Sunday, June 3, 2012

Shandong Enforcer Loses Job

2012-06-01
The removal of a powerful Chinese provincial official is linked to the treatment of blind activist Chen Guangcheng.
AFP
Plainclothes security on April 28, 2012 monitor the entrance to Dongshigu Village in Shandong Province from where Chen Guangcheng escaped house arrest.
Authorities in the eastern Chinese province of Shandong have announced the removal from office of the province's most powerful law enforcement official, Bai Jimin, in a move which analysts said could be linked to local officials' treatment of blind Chinese dissident Chen Guangcheng.

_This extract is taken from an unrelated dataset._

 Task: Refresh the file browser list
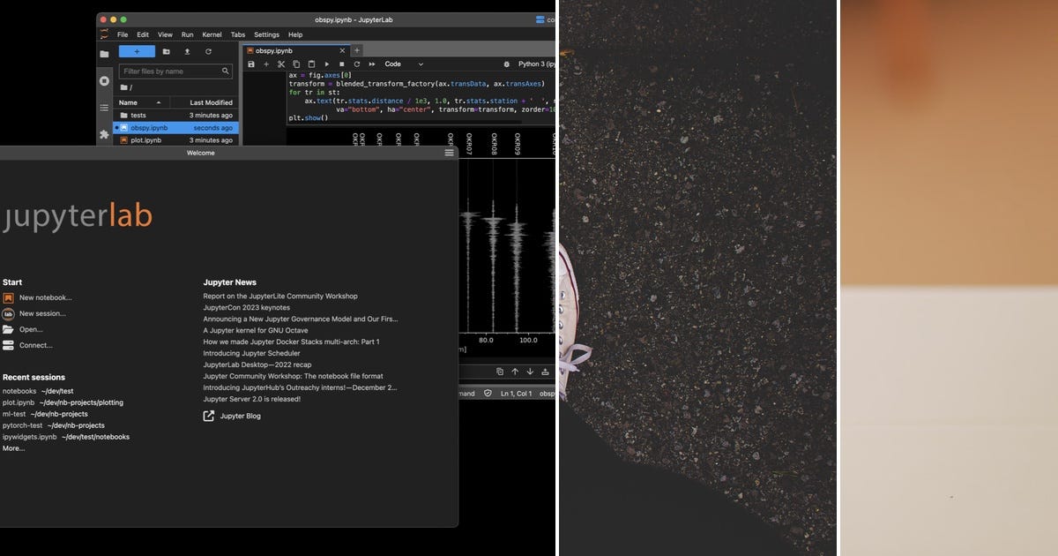coord(208,51)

"The Shandong provincial Party plenum chose a new provincial [ruling Chinese Communist] Party committee on May 28," the official China Economic News service reported this week.

"From now on, Liu Wei will no longer hold the post of deputy provincial Party secretary, while former standing committee members Wang Renyuan, Yan Rongzhu and Bai Jimin will no longer hold the posts of standing committee members."

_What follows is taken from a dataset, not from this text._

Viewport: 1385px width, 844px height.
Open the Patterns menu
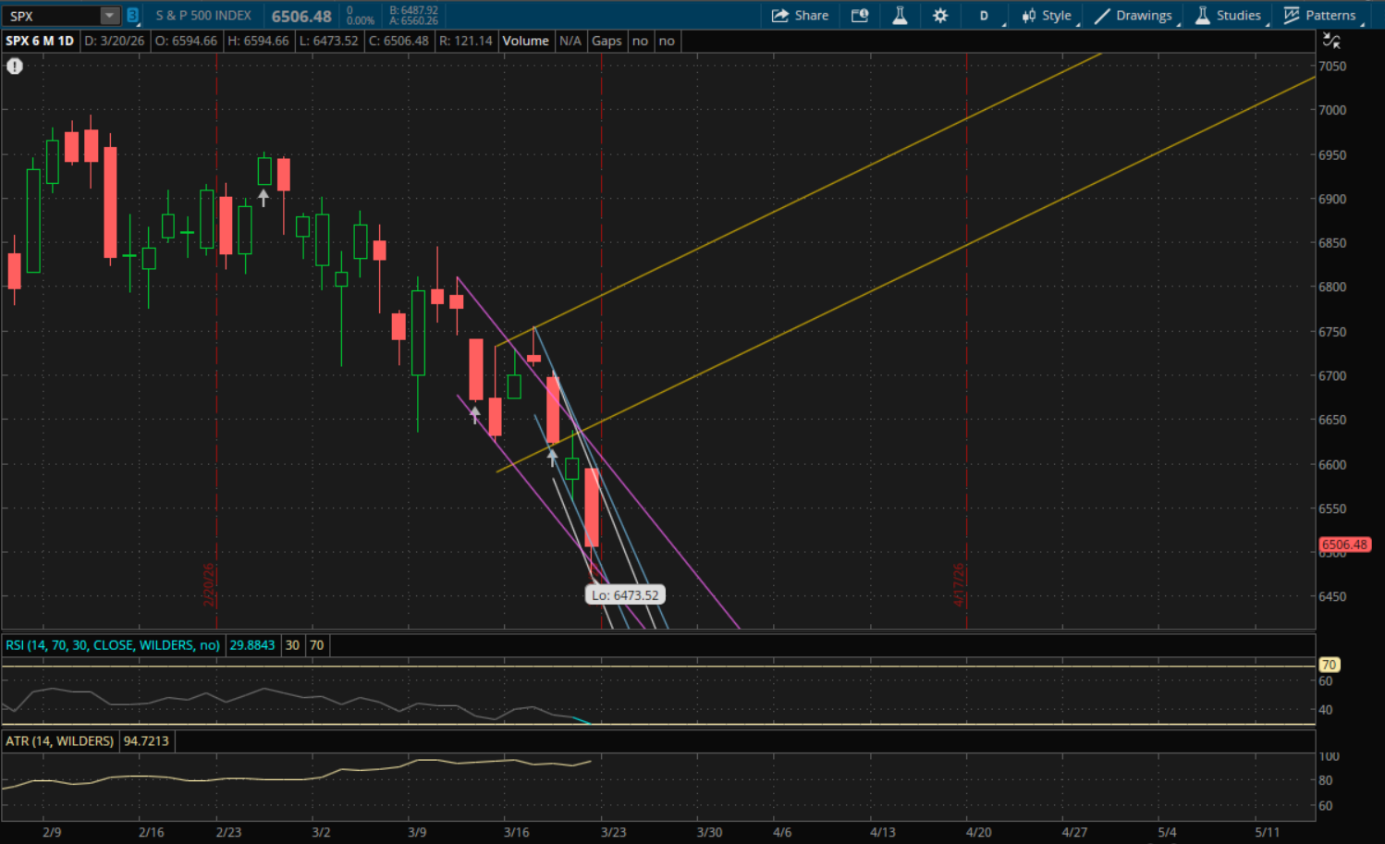click(x=1320, y=16)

Li Xiangyang, a rights lawyer from the same village as Chen, said that Bai, formerly provincial head of the powerful Party politics and law committee, would have had direct responsibility for the jailing and subsequent house arrest, as well as beatings meted out to Chen and his family over a seven-year period.

"The politics and law committee is in charge of law enforcement and the maintenance of stability," Li said. "The measures against Chen Guangcheng were a form of stability maintenance."

"Chen Guangcheng's case definitely wasn't being handled by the politics and law committee secretary in Linyi city, but was a case that was managed directly by the politics and law committee at national level," he added.

"This means that the Shandong provincial-level politics and law committee would have had to be involved as well."

But he said Bai's transfer didn't mean that Chen's request that his persecutors be investigated and punished was being met.

"Their acceptance of Chen Guangcheng's demands for a full investigation into those who persecuted him was a lie," Li said. "The Communist Party has always used lies and violence to carry out its business."

"If they were to investigate those who persecuted Chen Guangcheng, then wouldn't they just be investigating themselves?"

Chen, who is now living with his family in New York following a daring escape from 19 months of house arrest at his home village of Dongshigu, near Linyi city, has repeatedly called on Beijing to bring to justice those who held him in illegal detention and beat him and his wife, Yuan Weijing.

Lower status

Bai, 58, has now been reassigned to the lower status post of chairman of the provincial People's Congress.

Shandong-based retired university professor Sun Wenguang said the apparent demotion of Bai showed a clear link to Chen's ordeal.

"The Chen Guangcheng case was a huge one for Shandong, and he is sure to have been consulted when they were in the middle of [prosecuting and detaining him]," Sun said.

"Another reason ... is that all the politics and law committees have overstepped their legal remit recently, and they have carried out a lot of illegal actions."

Sun said the Party leadership would likely seek to bring the politics and law committees to heel ahead of the forthcoming 18th Party Congress and a leadership transition and amid a political crisis sparked by the ouster of former Chongqing Party chief Bo Xilai.

Chen's daring escape from his tightly guarded home in Shandong's Dongshigu village and flight to the U.S. Embassy in Beijing, where he sought refuge for nearly a week, came just ahead of annual strategic dialogues between U.S. and Chinese officials, prompting a diplomatic crisis and frantic behind-the-scenes negotiations.

Reported by Wen Jian for RFA's Mandarin service. Translated and written in English by Luisetta Mudie.